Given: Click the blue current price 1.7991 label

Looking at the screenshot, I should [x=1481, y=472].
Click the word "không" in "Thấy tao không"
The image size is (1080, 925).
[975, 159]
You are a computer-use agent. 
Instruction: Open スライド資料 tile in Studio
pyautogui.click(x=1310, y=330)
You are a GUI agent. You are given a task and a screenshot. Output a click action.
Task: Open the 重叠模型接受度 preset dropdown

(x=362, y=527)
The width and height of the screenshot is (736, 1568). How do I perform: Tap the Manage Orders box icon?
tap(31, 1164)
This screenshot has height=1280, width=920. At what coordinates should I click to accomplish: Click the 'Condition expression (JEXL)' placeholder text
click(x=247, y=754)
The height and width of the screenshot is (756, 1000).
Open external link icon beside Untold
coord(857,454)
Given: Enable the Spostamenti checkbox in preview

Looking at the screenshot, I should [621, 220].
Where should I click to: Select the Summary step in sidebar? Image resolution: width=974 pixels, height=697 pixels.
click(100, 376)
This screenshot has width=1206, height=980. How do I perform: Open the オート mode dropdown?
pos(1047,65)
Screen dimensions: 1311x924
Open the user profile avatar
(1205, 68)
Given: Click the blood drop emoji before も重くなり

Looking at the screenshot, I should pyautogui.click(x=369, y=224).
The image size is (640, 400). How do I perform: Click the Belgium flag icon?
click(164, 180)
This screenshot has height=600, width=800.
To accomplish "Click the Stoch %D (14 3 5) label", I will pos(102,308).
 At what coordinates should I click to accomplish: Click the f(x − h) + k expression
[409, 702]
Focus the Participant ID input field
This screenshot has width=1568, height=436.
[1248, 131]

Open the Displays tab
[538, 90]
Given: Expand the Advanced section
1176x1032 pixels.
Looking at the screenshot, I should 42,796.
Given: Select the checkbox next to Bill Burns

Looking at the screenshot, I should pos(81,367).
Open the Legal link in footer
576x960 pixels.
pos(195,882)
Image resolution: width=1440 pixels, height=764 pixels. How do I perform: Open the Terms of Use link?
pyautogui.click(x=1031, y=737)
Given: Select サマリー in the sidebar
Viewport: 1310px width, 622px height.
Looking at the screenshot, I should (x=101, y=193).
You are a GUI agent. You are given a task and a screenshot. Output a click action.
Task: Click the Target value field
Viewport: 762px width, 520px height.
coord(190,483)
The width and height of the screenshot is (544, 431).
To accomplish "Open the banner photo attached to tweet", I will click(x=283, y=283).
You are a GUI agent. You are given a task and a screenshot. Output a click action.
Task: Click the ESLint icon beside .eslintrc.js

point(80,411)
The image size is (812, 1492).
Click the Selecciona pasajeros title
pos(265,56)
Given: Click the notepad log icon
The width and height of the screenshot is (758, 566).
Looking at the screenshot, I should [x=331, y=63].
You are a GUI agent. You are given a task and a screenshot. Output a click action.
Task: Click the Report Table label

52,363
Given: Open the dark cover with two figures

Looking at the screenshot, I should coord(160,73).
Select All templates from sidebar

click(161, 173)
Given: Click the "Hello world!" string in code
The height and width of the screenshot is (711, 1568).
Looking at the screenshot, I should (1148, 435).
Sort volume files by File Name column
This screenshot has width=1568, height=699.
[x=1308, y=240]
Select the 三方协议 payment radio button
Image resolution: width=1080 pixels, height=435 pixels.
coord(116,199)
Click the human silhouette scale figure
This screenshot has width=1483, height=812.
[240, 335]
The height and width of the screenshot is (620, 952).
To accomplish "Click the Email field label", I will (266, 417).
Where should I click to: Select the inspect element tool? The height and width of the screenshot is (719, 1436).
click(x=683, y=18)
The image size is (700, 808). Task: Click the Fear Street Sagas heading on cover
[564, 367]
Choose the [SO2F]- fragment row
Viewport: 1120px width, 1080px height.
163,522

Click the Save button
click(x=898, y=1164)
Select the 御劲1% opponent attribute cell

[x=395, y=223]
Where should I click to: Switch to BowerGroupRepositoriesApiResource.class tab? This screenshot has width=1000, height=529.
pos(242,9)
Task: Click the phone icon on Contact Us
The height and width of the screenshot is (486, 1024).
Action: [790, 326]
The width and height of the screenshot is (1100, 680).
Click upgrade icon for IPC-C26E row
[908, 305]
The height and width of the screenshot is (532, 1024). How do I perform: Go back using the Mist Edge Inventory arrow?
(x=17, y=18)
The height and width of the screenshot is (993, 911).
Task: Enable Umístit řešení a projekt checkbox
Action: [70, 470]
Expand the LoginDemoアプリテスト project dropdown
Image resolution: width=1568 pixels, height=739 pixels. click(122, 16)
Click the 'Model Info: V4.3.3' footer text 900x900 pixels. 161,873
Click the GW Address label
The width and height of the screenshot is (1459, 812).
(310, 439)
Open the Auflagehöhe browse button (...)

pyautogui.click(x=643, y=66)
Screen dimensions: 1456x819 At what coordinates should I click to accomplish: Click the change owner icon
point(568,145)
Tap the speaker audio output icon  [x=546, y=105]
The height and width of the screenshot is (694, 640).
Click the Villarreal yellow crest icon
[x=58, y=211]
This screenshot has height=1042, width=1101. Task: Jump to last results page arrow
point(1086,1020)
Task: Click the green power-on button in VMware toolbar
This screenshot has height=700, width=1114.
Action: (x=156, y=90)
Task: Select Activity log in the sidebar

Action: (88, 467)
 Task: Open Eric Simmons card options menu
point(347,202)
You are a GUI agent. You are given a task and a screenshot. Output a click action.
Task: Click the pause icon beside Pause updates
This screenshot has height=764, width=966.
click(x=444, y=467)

▶ **ABOUT THIS TASK**:
Every line from the one that contains "Click the Villarreal yellow crest icon" down to and including the last line of the records above must be set down exactly, with nothing else.

▶ **RESPONSE TO THIS TASK**:
Click the Villarreal yellow crest icon
[x=58, y=211]
This screenshot has height=1042, width=1101. Task: Jump to last results page arrow
point(1086,1020)
Task: Click the green power-on button in VMware toolbar
This screenshot has height=700, width=1114.
Action: (x=156, y=90)
Task: Select Activity log in the sidebar

Action: (88, 467)
 Task: Open Eric Simmons card options menu
point(347,202)
You are a GUI agent. You are given a task and a screenshot. Output a click action.
Task: Click the pause icon beside Pause updates
This screenshot has height=764, width=966.
click(x=444, y=467)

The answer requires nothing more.